One morning, early in June, Dorise, in a rough tweed suit and a pearl-grey suede tam-o’shanter, carrying a mackintosh across her shoulder, and accompanied by a tall, dark-haired, clean-shaven man of thirty-two, with rather thick lips and bushy eyebrows, walked down through the woods to the river. The man, who was in fishing clothes, sauntered at her side, smoking a cigarette; while behind them came old Sandy Murray, the grizzled, fair-bearded head keeper, carrying the salmon rods, the gaff, creel, and luncheon basket.
“The spate is excellent for us,” exclaimed George Sherrard. “We ought to kill a salmon to-day, Dorise.”
“I sincerely hope so,” replied the girl; “but somehow I never have any luck in these days.”
“No, you really don’t! But Marjorie killed a twelve-pounder last week, your mother tells me.”

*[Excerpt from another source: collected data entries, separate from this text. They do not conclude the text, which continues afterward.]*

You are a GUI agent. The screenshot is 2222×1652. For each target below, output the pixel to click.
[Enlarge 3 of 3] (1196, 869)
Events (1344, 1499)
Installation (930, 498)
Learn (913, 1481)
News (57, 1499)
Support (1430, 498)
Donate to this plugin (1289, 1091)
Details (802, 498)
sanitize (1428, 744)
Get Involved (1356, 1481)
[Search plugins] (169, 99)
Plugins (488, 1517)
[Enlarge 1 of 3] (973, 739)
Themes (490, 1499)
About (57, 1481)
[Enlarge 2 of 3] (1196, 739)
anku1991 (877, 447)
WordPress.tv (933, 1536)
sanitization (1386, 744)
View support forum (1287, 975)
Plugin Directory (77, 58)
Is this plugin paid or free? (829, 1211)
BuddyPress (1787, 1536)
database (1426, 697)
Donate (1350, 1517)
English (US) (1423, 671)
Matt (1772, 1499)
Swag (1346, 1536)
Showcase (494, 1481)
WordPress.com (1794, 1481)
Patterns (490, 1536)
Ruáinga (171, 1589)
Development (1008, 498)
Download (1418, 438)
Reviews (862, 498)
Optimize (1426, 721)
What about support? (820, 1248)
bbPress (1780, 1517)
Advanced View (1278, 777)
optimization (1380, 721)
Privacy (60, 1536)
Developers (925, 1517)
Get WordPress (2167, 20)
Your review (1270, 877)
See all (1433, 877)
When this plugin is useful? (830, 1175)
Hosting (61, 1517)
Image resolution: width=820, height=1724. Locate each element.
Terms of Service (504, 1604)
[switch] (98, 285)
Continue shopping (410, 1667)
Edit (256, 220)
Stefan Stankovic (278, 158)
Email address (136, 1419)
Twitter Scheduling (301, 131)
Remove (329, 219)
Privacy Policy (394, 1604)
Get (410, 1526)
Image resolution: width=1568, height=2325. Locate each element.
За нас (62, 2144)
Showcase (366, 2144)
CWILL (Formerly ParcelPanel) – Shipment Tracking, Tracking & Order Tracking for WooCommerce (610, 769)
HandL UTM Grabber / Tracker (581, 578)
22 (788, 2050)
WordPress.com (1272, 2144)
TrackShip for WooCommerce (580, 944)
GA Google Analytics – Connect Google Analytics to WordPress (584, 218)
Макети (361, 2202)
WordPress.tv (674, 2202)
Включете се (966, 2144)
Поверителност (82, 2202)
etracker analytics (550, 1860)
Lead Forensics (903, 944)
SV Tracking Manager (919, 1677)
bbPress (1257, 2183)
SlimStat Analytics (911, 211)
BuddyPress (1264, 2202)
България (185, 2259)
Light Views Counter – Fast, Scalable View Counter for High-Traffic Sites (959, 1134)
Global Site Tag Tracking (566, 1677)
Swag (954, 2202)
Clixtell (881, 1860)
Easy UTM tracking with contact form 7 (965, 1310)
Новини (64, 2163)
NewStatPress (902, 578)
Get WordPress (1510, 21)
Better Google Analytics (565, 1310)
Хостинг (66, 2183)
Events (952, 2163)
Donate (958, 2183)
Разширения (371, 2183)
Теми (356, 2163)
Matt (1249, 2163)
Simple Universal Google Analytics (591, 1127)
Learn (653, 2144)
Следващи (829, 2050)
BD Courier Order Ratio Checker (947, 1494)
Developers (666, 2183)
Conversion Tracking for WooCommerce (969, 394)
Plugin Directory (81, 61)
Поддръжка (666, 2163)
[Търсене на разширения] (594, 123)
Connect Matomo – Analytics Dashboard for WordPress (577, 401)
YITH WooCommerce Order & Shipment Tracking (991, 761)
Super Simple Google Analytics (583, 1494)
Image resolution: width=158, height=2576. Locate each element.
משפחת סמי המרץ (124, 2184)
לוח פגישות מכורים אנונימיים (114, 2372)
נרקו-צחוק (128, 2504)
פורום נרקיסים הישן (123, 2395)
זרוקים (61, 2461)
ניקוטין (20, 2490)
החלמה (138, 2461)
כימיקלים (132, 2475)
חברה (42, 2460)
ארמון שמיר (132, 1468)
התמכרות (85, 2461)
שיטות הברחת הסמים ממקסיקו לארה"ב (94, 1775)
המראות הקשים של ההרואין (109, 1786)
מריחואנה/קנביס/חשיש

“Yes. She went out with Murray every day for a whole fortnight, and then on the day before she went back to town she landed a splendid fish.”
On arrival at the bank of the broad shallow Tay, Murray stepped forward, and in his pleasant Perthshire accent suggested that a trial might be made near the Ardcraig, a short walk to the left.
After fixing the rods and baiting them, the head keeper discreetly withdrew, leaving the pair alone. In the servants’ hall at Blairglas it was quite understood that Miss Dorise and Mr. Sherrard were to marry, and that the announcement would be made in due course.
“What a lovely day—and what a silent, delightful spot,” Sherrard remarked, as he filled his pipe preparatory to walking up-stream, while the girl remained beside the dark pool where sport seemed likely.
“Yes,” she replied, inwardly wishing to get rid of her companion so as to be left alone with her own thoughts. “I’ll remain here for a little and then go down-stream to the end of our water.”
“Right oh!” he replied cheerily as he moved away.
Dorise breathed more freely when he had gone.
George Sherrard had arrived from London quite unexpectedly at nine o’clock on the previous morning. She had been alone with her mother after the last guest of a gay house-party had departed, when, unknown to Dorise, Lady Ranscomb had telegraphed to her friend George to “run up for a few days’ fishing.”
Lady Ranscomb’s scheme was to throw the pair into each other’s society as much as possible. She petted George, flattered him, and in every way tried to entertain him with one sole object, namely, to induce him to propose to Dorise, and so get the girl “off her hands.”
On the contrary, the girl’s thoughts were for ever centred upon Hugh, even though he remained under that dark cloud of suspicion. To her the chief element in the affair was the mystery why her lover had gone on that fateful night to the Villa Amette, the house of that notorious Mademoiselle. What had really occurred?
Twice she had received letters from him brought to her by the mysterious girl-messenger from Belgium. From them she knew how grey and dull was his life, hiding there from those who were so intent upon his arrest.